Os dias que passaram foram difíceis. Muito difíceis. Perderam-se muitas vidas, muitas relações, muitas conquistas. Deram-se passos para trás, num mundo que devia subir degrau a degrau o caminho da tolerância, paz e humanidade.
Num mundo que, num momento, tem tanto para dar como para tirar, como educarmos as nossas crianças?
Contamos a verdade?
Tentamos esconder a dor e o sofrimento?
Explicamos porque, já aqui ao lado do nosso país, estão outras tantas crianças a chorar?
Pelo conhecimento que fui adquirindo mas, principalmente, pela minha experiência, penso que dizer a verdade às crianças é sempre o preferível. Obviamente estamos a falar de crianças já com algum entendimento, capazes de processar a informação que temos para dar.

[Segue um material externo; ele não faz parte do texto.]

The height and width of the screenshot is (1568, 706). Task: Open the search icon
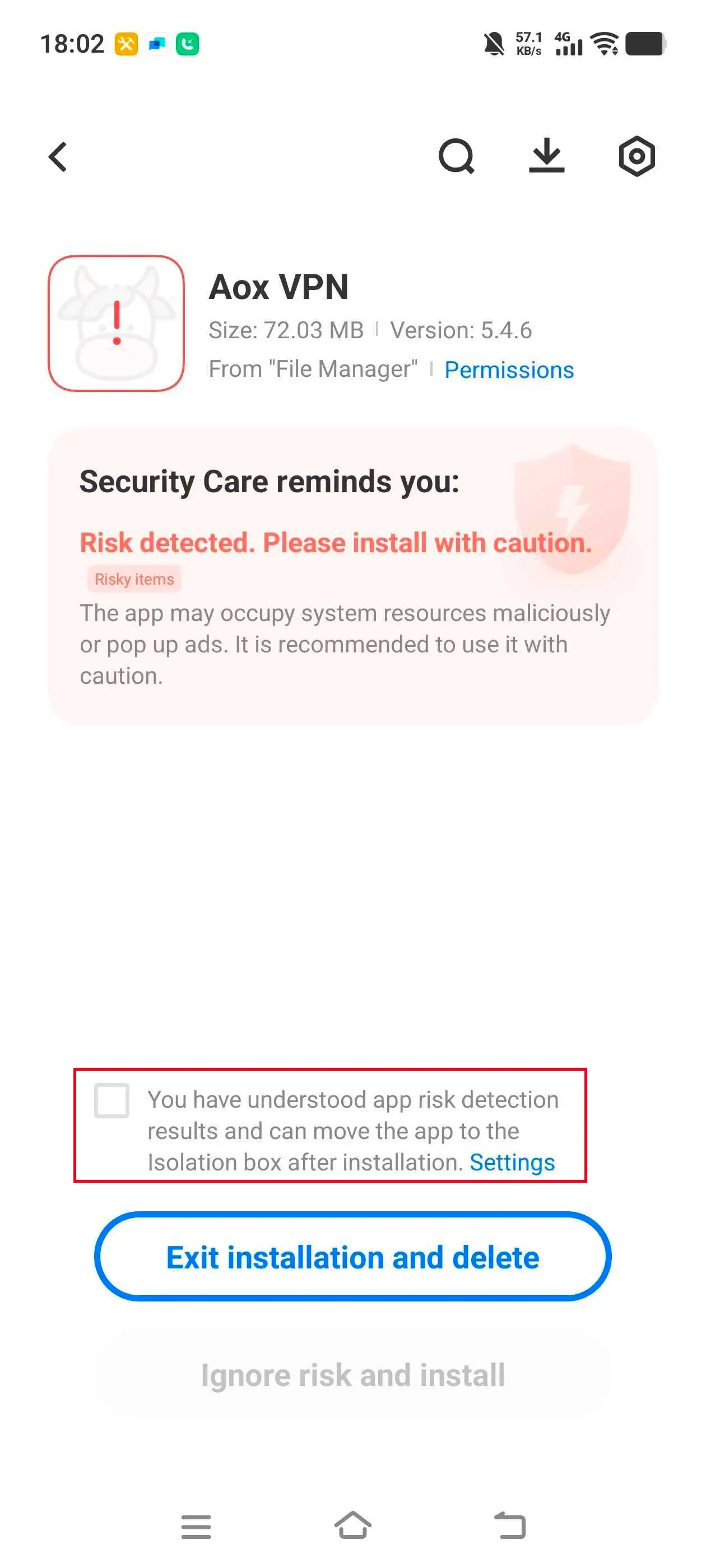(x=456, y=156)
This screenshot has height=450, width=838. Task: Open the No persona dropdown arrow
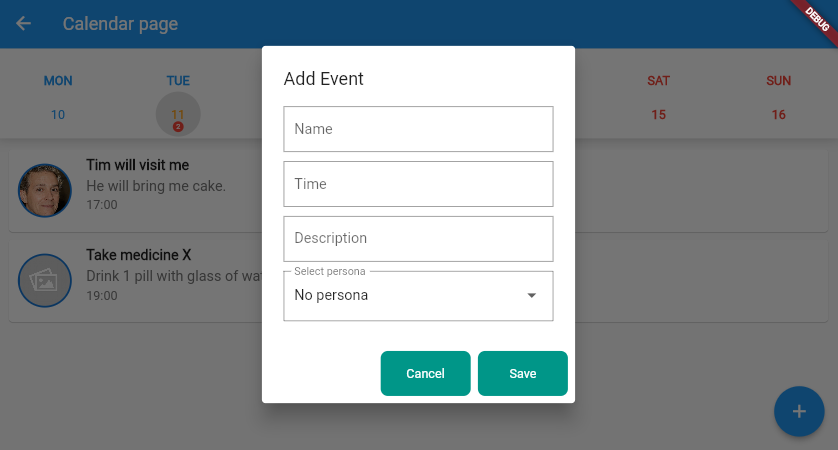tap(531, 296)
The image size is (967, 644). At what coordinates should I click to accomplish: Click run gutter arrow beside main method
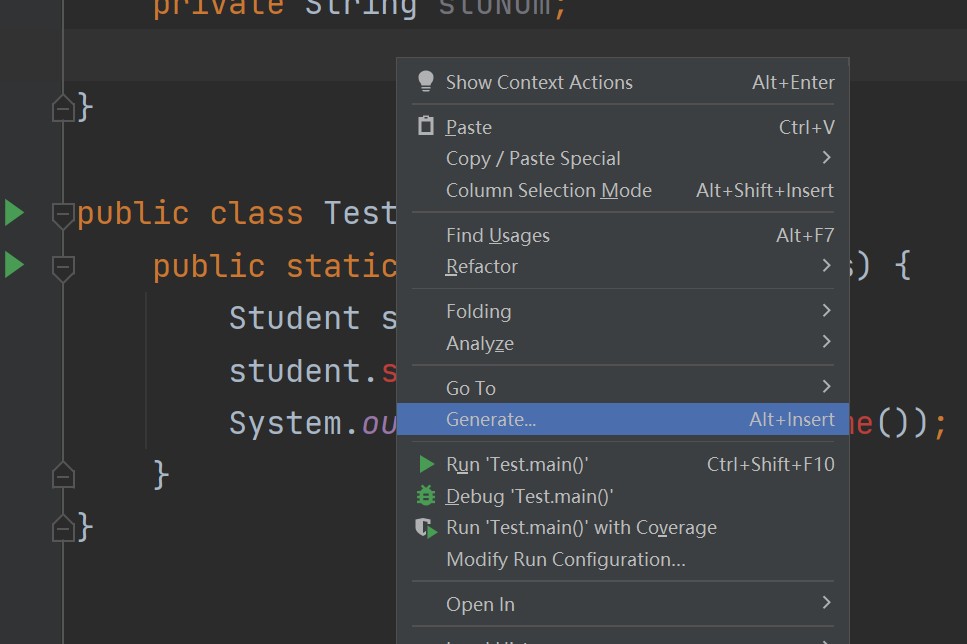pos(14,266)
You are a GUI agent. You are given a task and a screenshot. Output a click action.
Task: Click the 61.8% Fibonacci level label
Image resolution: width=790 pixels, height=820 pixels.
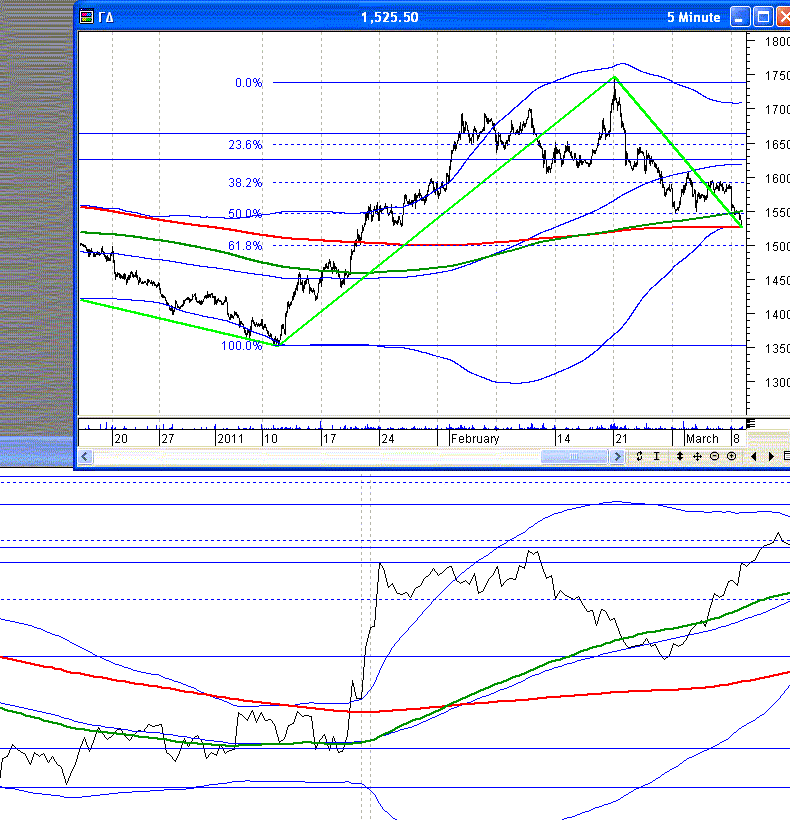tap(245, 246)
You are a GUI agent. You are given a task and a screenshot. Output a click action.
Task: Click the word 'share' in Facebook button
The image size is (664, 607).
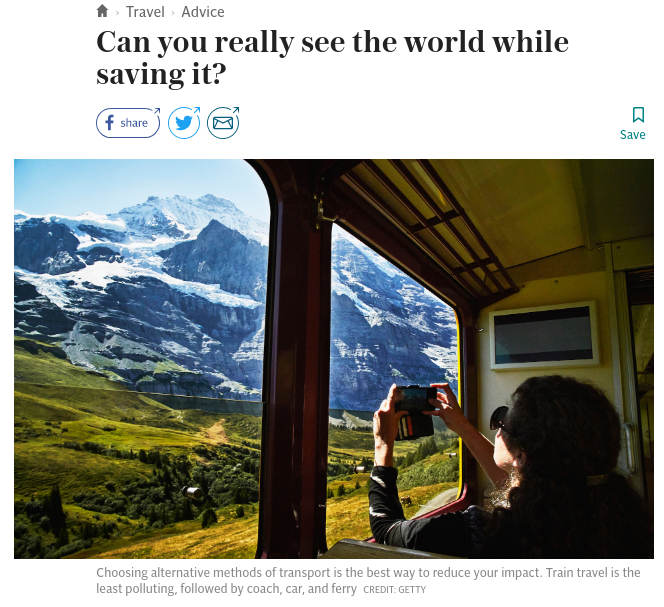coord(134,123)
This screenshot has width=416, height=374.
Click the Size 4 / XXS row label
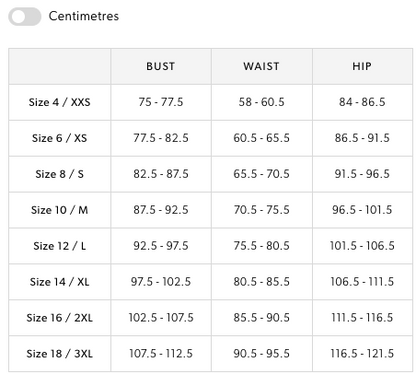coord(59,102)
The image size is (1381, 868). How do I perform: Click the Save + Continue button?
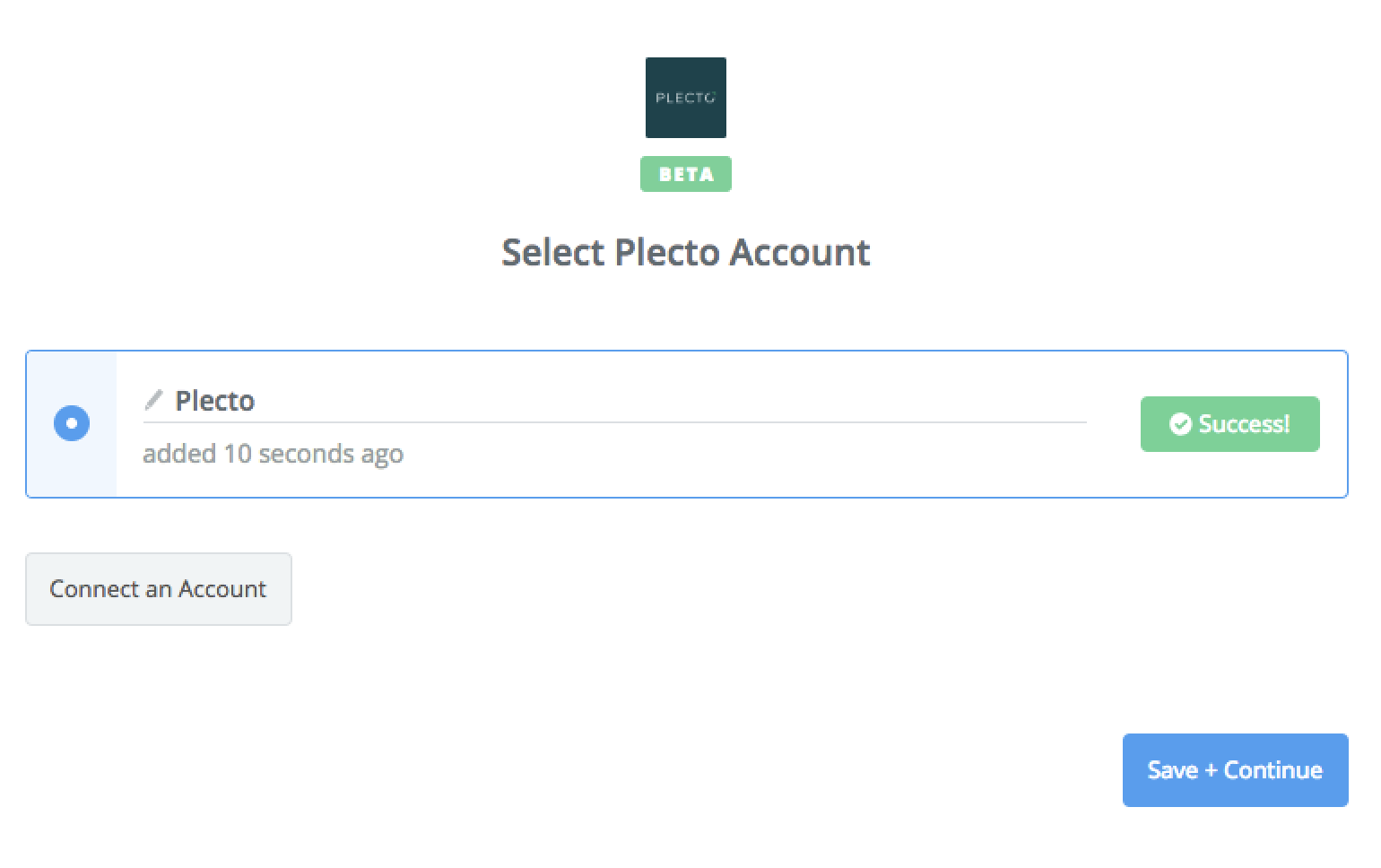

As crianças são verdade. Quando não gostam, dizem. Quando gostam, dizem também. São as primeiras a admitir que sim, é bom. Por outro lado, quando é mau, dizem não. Assim, parece-me ideal contar-lhes a verdade. Através disso, começamos desde logo a transmitir a humanidade que nos falta, tantas vezes que não olhamos e reconhecemos quem está ao nosso lado. Transmitimos-lhe que, mesmo pertinho de nós, existem pessoas que hoje choram porque não têm quem mais gostam. E viveram um acontecimento que não lhes sairá nunca mais da memórias. Mas essas são pessoas que precisam de apoio, ajuda e suporte para seguirem as suas vidas.
Porque tudo segue em frente, certo?
Sem ter nada haver com o pânico gerado em Paris, nos últimos dias, mas sendo também um ato de terrorismo, lembro-me sempre daquele episódio que se passou há alguns anos, em que um jovem entrou numa escola e, sem mais nem menos, disparou à queima roupa sobre as crianças que se encontravam nas salas a ter aulas. Uma professora de educação física escondeu as suas crianças no armário para se manterem protegidas e vivas. Ela morreu.
Este episódio leva-me sempre a refletir a importância de transmitir a tolerância, a paz e o aceitar da diferença às crianças cujas vidas temos a oportunidade de influenciar. Mais do que reforçar vezes sem conta o que aconteceu, explicar o errado que isso é e fazer valer estes valores.
Em qualquer parte do mundo, as crianças sonham em serem felizes. Umas com as outras.
E basta passarmos meia hora num intervalo duma escola primária para perceber que, ali, não interessa a cor, a etnia, o género, a religião. Ali são crianças.
E basta passarmos meia hora num intervalo duma escola primária para perceber que, ali, não interessa a cor, a etnia, o género, a religião. Ali são crianças.
E, se, quando lhes tentarmos explicar alguma coisa, também tentarmos aprender com elas?